When Jeff Rudolf is explaining his work, he turns to the kitchen.
“Everyone knows the smell of a lemon or a lime. Most people enjoy mint or lavender. Those fragrances are terpenoids,” said Rudolf, a chemist at the University of Florida. “Everyone knows what terpenoids are, even if they don’t know the name.”
In addition to their culinary uses, terpenoids see use as the anti-cancer drug Taxol and the anti-malarial artemisinin. It’s this potential for use in medicine that has attracted Rudolf’s research group to the terpenoids. One of their goals is to understand how nature produces the dizzying array of terpenoids that it does so that humans can harness new kinds of chemicals to improve lives.
In a series of recent papers, including one published Jan. 2 in the journal Chem, Rudolf’s group, in collaboration with Sandra Loesgen, a professor of chemistry at the University of Florida Whitney Laboratory for Marine Bioscience, has discovered how bacteria craft unusual versions of terpenoids, known as eunicellanes. Originally spotted in corals, the eunicellanes show some promise as anti-cancer drugs. The discoveries by Rudolf’s team could open up new avenues to explore the eunicellanes as drug candidates.
The power of shape
By analyzing the genomes of common bacteria, the team discovered two enzymes capable of making basic eunicellane backbones, but with a twist. The two enzymes make backbones that come with opposing shapes. The two forms, known as cis and trans, look similar on paper but likely have unique effects in reality.

_Stored data_
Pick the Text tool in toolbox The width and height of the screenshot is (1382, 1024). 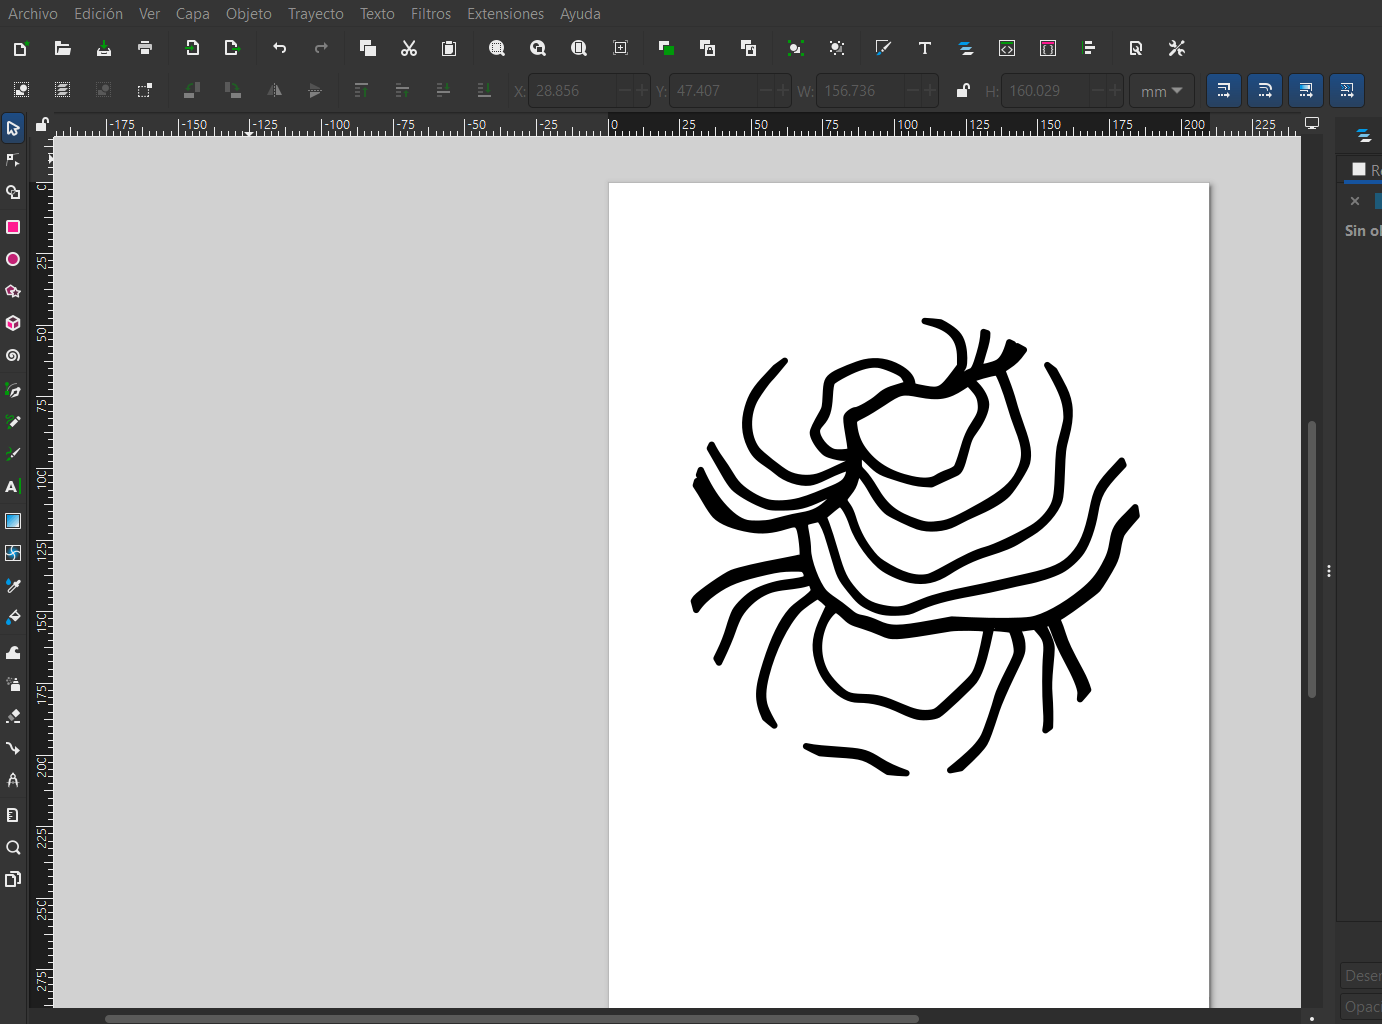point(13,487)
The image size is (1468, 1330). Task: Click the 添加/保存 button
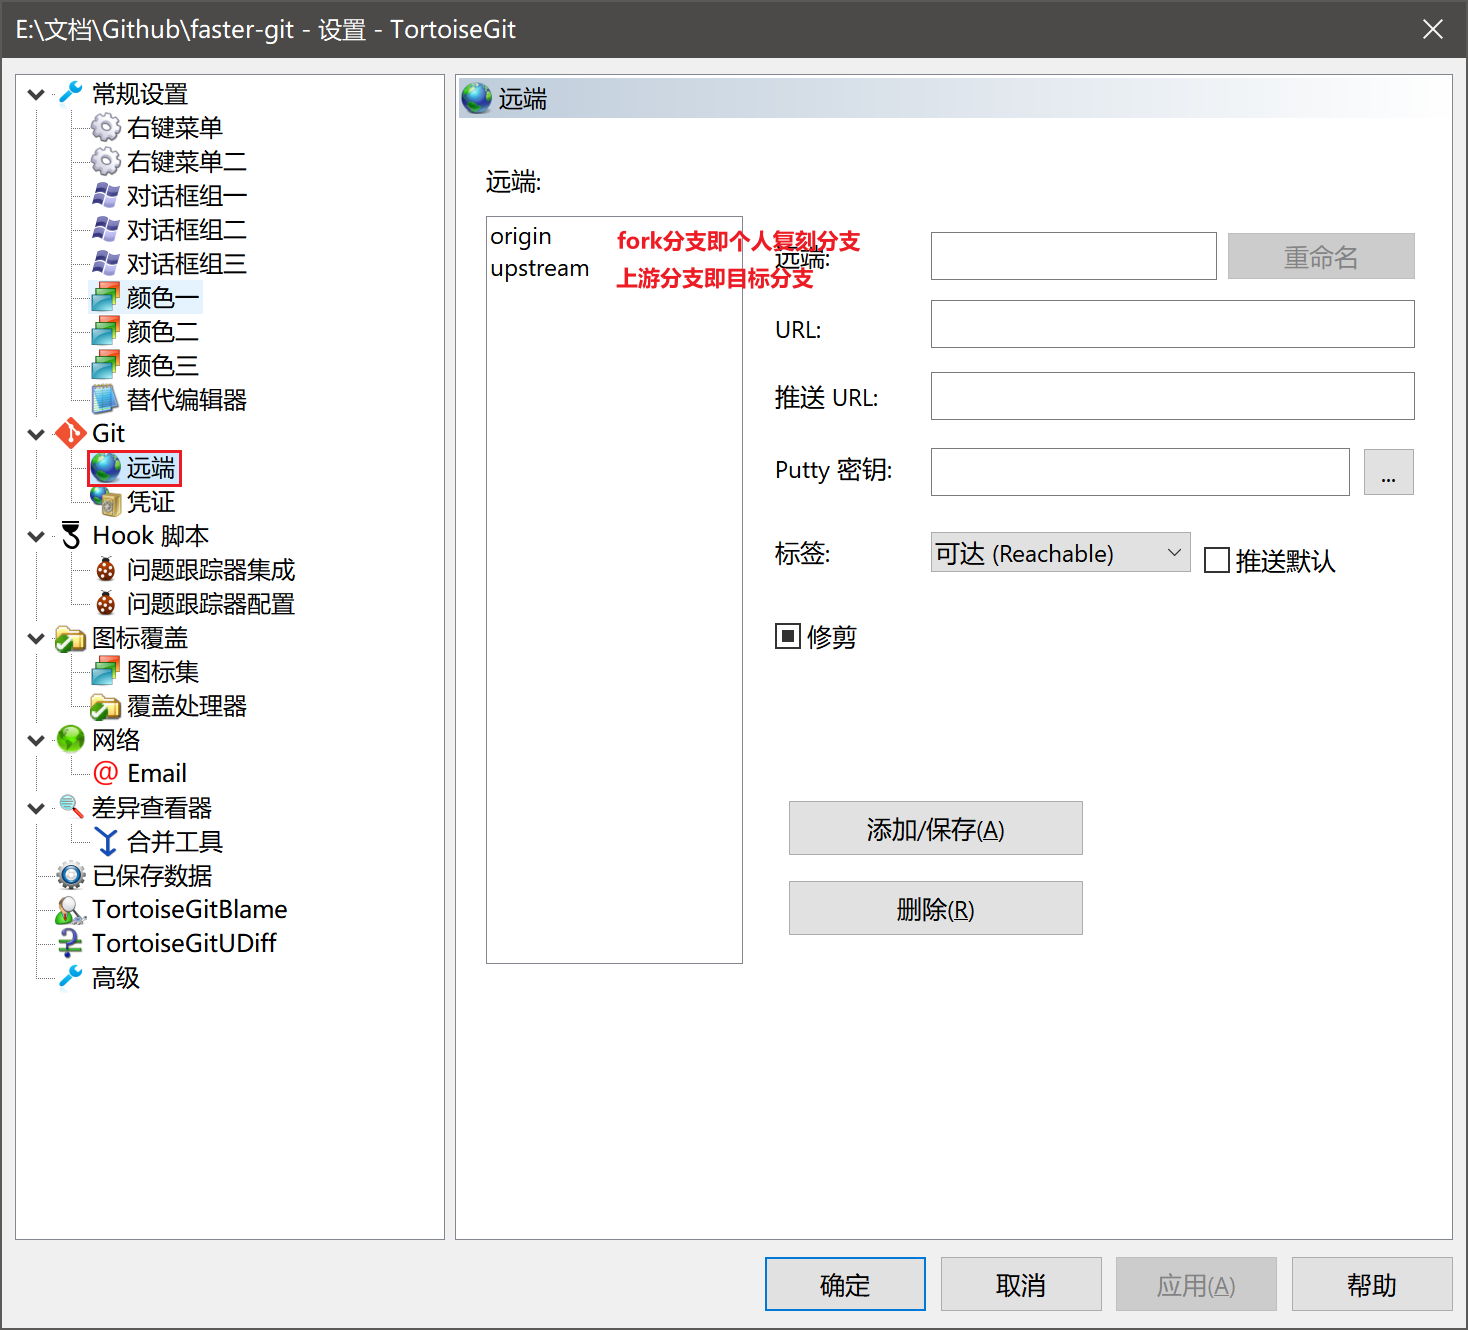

_Assigned task 1_
Name every smell or scent that the article on terpenoids lists as a terpenoid fragrance.
_Assigned task 2_
Please copy out the part of the article on terpenoids that begins with the words containing "When Jeff Rudolf" and ends with "to improve lives.".

_Task output 1_
Lemon, lime, mint, lavender

_Task output 2_
When Jeff Rudolf is explaining his work, he turns to the kitchen.
“Everyone knows the smell of a lemon or a lime. Most people enjoy mint or lavender. Those fragrances are terpenoids,” said Rudolf, a chemist at the University of Florida. “Everyone knows what terpenoids are, even if they don’t know the name.”
In addition to their culinary uses, terpenoids see use as the anti-cancer drug Taxol and the anti-malarial artemisinin. It’s this potential for use in medicine that has attracted Rudolf’s research group to the terpenoids. One of their goals is to understand how nature produces the dizzying array of terpenoids that it does so that humans can harness new kinds of chemicals to improve lives.